Читать книгу "Жизнь эльфов - Мюриель Барбери"
Шрифт:
Интервал:
Закладка:
Густаво Аччиавати улыбнулся ей во второй раз.
На этот раз его улыбка была грустной.
– У каждой войны – свои предатели, – сказал он ей. – Со вчерашнего дня Мария в опасности.
Малый эльфийский совет
– Кто предатель? – спросил Маэстро.
– Не знаю, – сказал Глава Совета Туманов. – Мы уже не уверены в половине собрания. Это может быть любой из десяти. Я не почувствовал хвоста, и следы были быстро уничтожены.
– Я не видел за тобой хвоста. Ведь есть и другой мост, и другой храм, – сказал Страж Храма. – Нужно усилить защиту Марии.
– Нет, – сказал Маэстро, – ей нужно наращивать силы, а Клара должна упрочить их связь.
– Мы совершенно не представляем, как действовать, но при этом делаем из девочек солдат.
– Уж точно можно сказать, – произнес Петрус, – что вы не даете им наиграться в куклы, да и вообще не слишком помогаете.
– Ты написал стих сразу после смерти Терезы, – сказал Маэстро Стражу Храма, – а она нашла его сегодня. Я пошлю ее Марии.
– То стих, то музыка, что и говорить – куча объяснений, – сказал Петрус. – Как им понять, кто такие эти заяц и вепрь?
– Мария видела меня в день своего десятилетия, – сказал Страж Храма, – вепрь будет говорить с ней. Вокруг нее люди алмазной огранки. Они превосходят наши надежды.
– А что вы думаете о людях Клары? – спросил Петрус. – Ни друзей, ни семьи, ни матери. Суровый профессор с его загадочными фразами и непомерная работа. А ведь Клара в вашей команде юных воительниц – настоящий мастер. Надо беречь ее сердце и чувства, а это невозможно, когда ее тренируют, как новобранца.
– В жизни Клары должна быть женщина, – сказал Глава Совета Туманов.
– Они встретятся, если Пьетро убедится в ее безопасности, – сказал Маэстро. Потом, помолчав, добавил, обращаясь к Стражу Храма: – Ты слышал, как она играет… да, я знаю, она твоя дочь, и ты слышал ее прежде меня… какая мука… и какое чудо…
Заяц и вепрь
После волнений из-за серого коня и налетевших вихрей жизнь на ферме вернулась в свой деревенский ритм, с его охотами, рассольным сыром и походами в лес.

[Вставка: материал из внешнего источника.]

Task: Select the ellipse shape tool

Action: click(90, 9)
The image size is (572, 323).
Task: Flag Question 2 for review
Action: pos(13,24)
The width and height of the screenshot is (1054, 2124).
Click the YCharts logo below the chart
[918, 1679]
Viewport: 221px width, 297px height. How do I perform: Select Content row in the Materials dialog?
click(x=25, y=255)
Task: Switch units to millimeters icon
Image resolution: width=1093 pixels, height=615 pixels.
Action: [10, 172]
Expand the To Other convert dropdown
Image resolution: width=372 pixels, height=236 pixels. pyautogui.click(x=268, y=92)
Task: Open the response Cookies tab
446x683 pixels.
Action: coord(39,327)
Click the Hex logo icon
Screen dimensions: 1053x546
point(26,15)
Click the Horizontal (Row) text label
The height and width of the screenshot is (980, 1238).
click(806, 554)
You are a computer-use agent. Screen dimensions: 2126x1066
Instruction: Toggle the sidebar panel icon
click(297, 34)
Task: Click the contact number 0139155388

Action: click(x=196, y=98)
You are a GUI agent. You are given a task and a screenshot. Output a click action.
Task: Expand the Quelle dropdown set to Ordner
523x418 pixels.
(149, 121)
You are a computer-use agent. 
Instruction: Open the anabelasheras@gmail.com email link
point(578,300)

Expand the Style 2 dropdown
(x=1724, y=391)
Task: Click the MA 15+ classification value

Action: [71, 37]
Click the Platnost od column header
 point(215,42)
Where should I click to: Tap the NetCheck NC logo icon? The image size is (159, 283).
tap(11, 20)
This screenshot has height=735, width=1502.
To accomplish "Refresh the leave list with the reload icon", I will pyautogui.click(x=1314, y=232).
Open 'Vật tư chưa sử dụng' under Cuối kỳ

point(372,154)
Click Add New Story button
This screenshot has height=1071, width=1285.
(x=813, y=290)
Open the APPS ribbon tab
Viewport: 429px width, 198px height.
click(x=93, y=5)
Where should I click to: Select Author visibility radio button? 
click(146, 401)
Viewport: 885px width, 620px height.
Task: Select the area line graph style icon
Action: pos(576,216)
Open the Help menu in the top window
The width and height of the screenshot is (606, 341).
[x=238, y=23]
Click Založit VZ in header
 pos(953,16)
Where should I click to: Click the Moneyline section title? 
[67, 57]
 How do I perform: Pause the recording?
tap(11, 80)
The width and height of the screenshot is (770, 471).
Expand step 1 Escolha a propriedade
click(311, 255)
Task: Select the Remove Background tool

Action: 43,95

Теперь, когда факт хорошей погоды был подтвержден и фермами, и амвоном и колокольней, можно было спокойней на него рассчитывать, и, глядя на мягкий снег, который в ту зиму выпал именно тогда, когда люди вспомнили про заготовку дров, радуясь череде рассветов, хрустких, как хлебная корочка, озарявших небо розовыми полосами, прозрачными, как любовь, коптя и засаливая куски дичи, которая словно не иссякала, – глядя на все это, люди непременно качали головой или переглядывались и, особо не комментируя, возвращались к начатому делу.
По поводу охоты отец однажды вечером сделал замечание, от которого у Марии настороженно поднялась бровь. Ужинали салом и печеной свеклой, приправленной ложкой сметаны и крупной солью.
– Дичь обильна, но лишнего не бьют, – сказал он.
Мария улыбнулась и уткнулась носом в дымящуюся свеклу. Андре Фор был человек крестьянского склада, суровый и немногословный, ступал тяжело и никогда не спешил. В колке дров его мог обогнать любой житель селения, но поскольку упорство вкупе с размеренностью давали результат еще более замечательный, чем проворство, то именно отца Марии вдовы просили заготовить дрова на своих делянках: деньги он запрашивал скромные, хотя они готовы были заплатить впятеро больше.
Того же ритма он придерживался во всех прочих делах, в том числе и интимного свойства. Он не выказывал особого горя в испытаниях и утратах, хотя они были ужасны, ибо у них с женой двое сыновей умерли в младенчестве. Но боль оставалась мучительной дольше обычного. К счастью, так же было и с радостями, и Мария стала его благословением в зрелые годы, хотя эта любовь никогда не выражалась вспышками, в каких-то наружных проявлениях. Напротив, он распределял ее равномерно, как прополку сада или вспашку поля, без суеты и остановок, и потому наслаждался ею как даром, равно озарявшим годы его жизни. Точно так же при разговоре он старался, чтобы слова не нарушали равновесия чувств, а ненавязчиво отражали их очертания. Все это Мария знала и потому ответила одной лишь улыбкой на замечание отца, мелькнувшее над ужином, как стая юных дроздов.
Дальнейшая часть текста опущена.